Les ecclésiastiques des Etats romains furent alors l’objet de maintes vexations et Napoléon décida la déportation en Corse de 424 religieux, prêtres, chanoines, évêques et archevêques de la curie romaine, en 1812. La population corse, notamment bastiaise, ulcérée par les mesures du gouvernement impérial infligées aux déportés, ainsi que par la manière dont ils étaient traités par la soldatesque, fit de son mieux pour adoucir le sort de ces prélats.
Monseigneur Arezzo, que l’on appelait familièrement « l’arcivescovo » à Bastia et dans toute la Corse, était l’un d’eux ; il consacra une partie de sa fortune à aider le malheureux clergé romain. En quinze mois, il dépensa plus de 90.000 francs, somme considérable pour l’époque. Certains prêtres déportés réussirent à quitter l’île pour se réfugier en Sardaigne ou dans les Etats du roi de Naples, ce qui eut pour effet d’aggraver la situation de ceux qui restèrent.
Assigné à résidence à Corte
Le général Berthier décida alors de faire transférer Mgr Arezzo qui était le plus populaire d’entre eux, auprès de lui à Ajaccio afin que celui-ci lui donne les raisons de son refus de prêter serment à l’Empereur en vertu du décret du 4 mai 1812. Mgr Arezzo écrivit au général que son état de santé ne lui permettait pas d’entreprendre un aussi long voyage. Quant au serment, il déclara en être dispensé étant sicilien et non pas sujet romain. Le général Berthier transmit alors la lettre au ministre compétent et assigna à résidence l’archevêque à Corte.
Le départ se fit secrètement le 13 juillet au matin, pour ne pas ameuter la population bastiaise qui s’y serait opposée. L’archevêque était accompagné par l’abbé Dominique Malaspina de Balagne qui avait été son chapelain à Rome. Il remercia Jacques Lota à qui il avait confié une partie de son argent en dépôt et ce dernier lui donna des lettres pour retirer, si besoin était, de l’argent auprès de son ami Sialelli à Corte
Deux jours de voyage
Le voyage dura deux jours. Aux dires de l’archevêque, il fut très ennuyeux, le chemin était tout juste praticable pour aller à cheval, mais pas pour une voiture à cause d’ornières très profondes. Aucun village ne fut traversé. On rencontra simplement quelques auberges qui étaient très sales. Les voyageurs firent une halte chez un paysan au pont de Francardo où ils arrivèrent le 14 juillet à midi.

DONNÉES À EXAMINER:
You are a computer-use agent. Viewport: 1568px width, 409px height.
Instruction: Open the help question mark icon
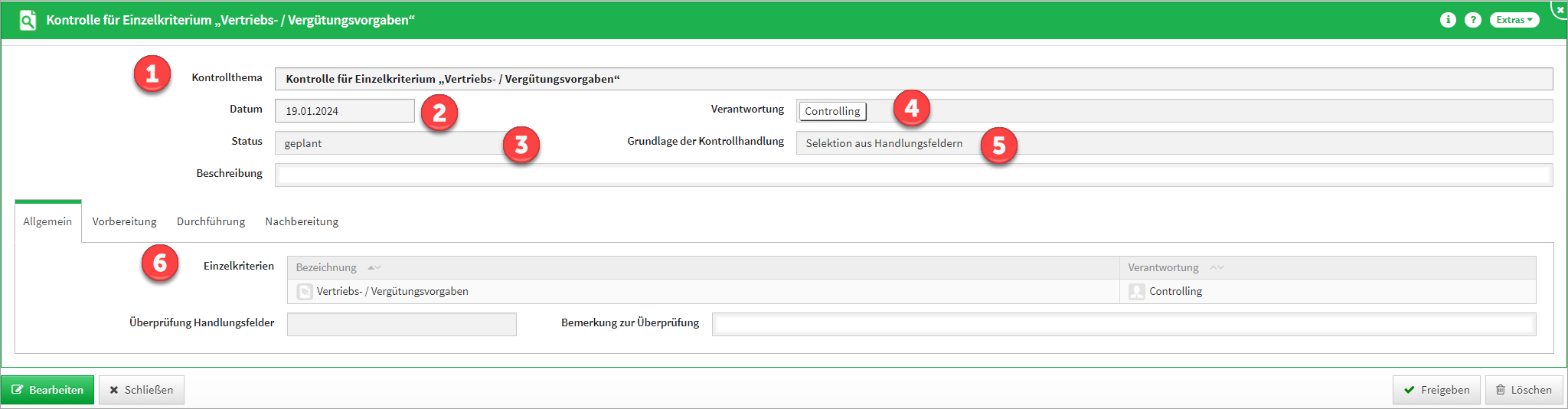click(1472, 20)
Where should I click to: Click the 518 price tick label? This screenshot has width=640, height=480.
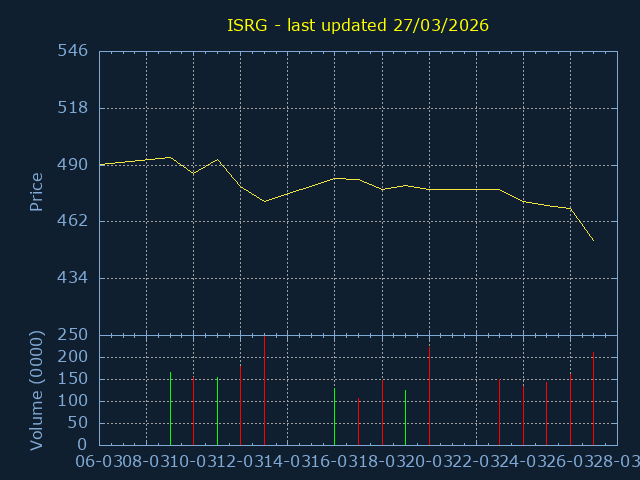[72, 108]
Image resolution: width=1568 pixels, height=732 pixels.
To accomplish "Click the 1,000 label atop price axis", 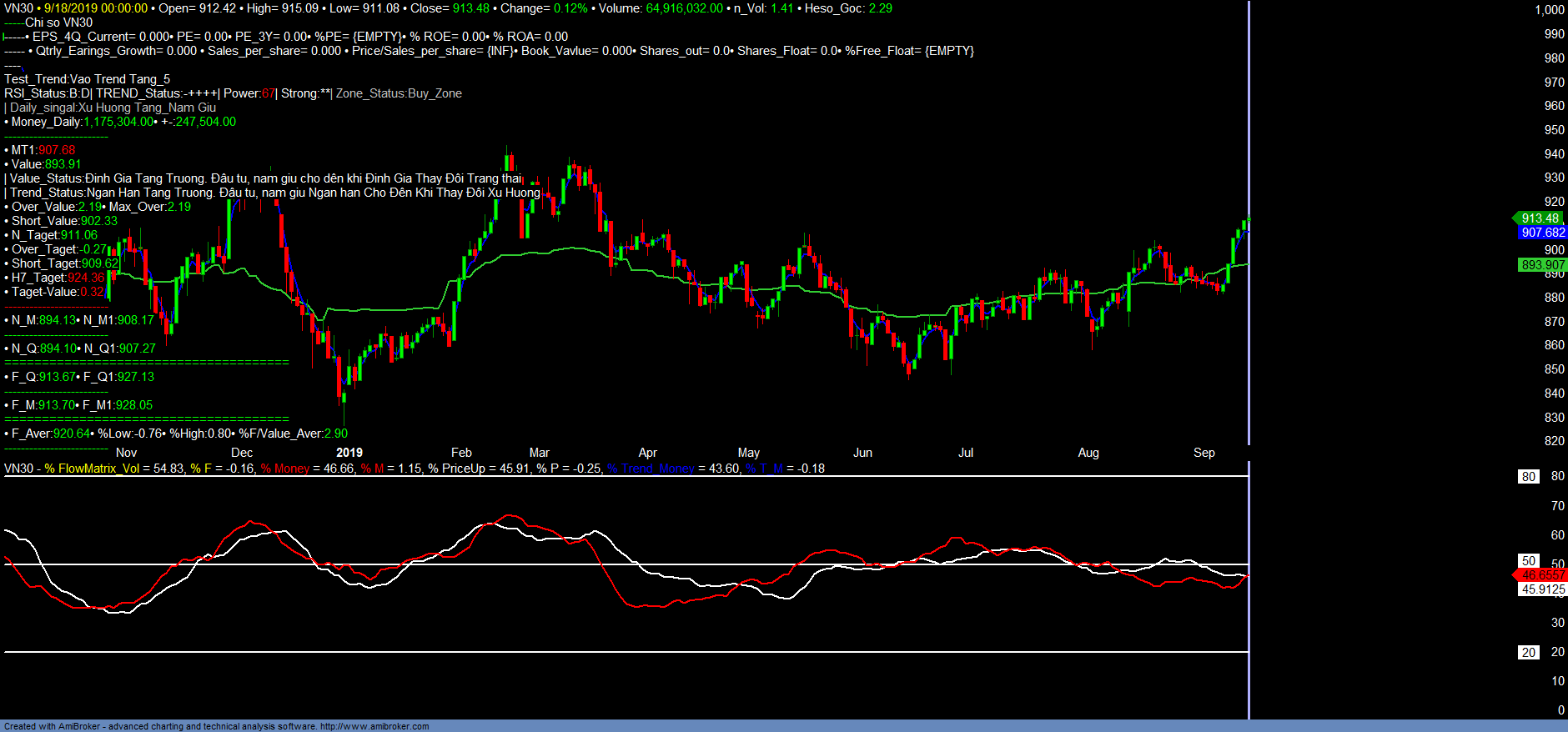I will pyautogui.click(x=1549, y=10).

ÉNONCÉ DU PROBLÈME:
Selon l'extrait sur les religieux romains déportés en Corse, pour quelle raison le départ de Mgr Arezzo vers Corte eut-il lieu secrètement le 13 juillet au matin ?

RÉSULTAT DE L'EXERCICE:
Le départ se fit en secret pour ne pas ameuter la population bastiaise, qui s'y serait opposée.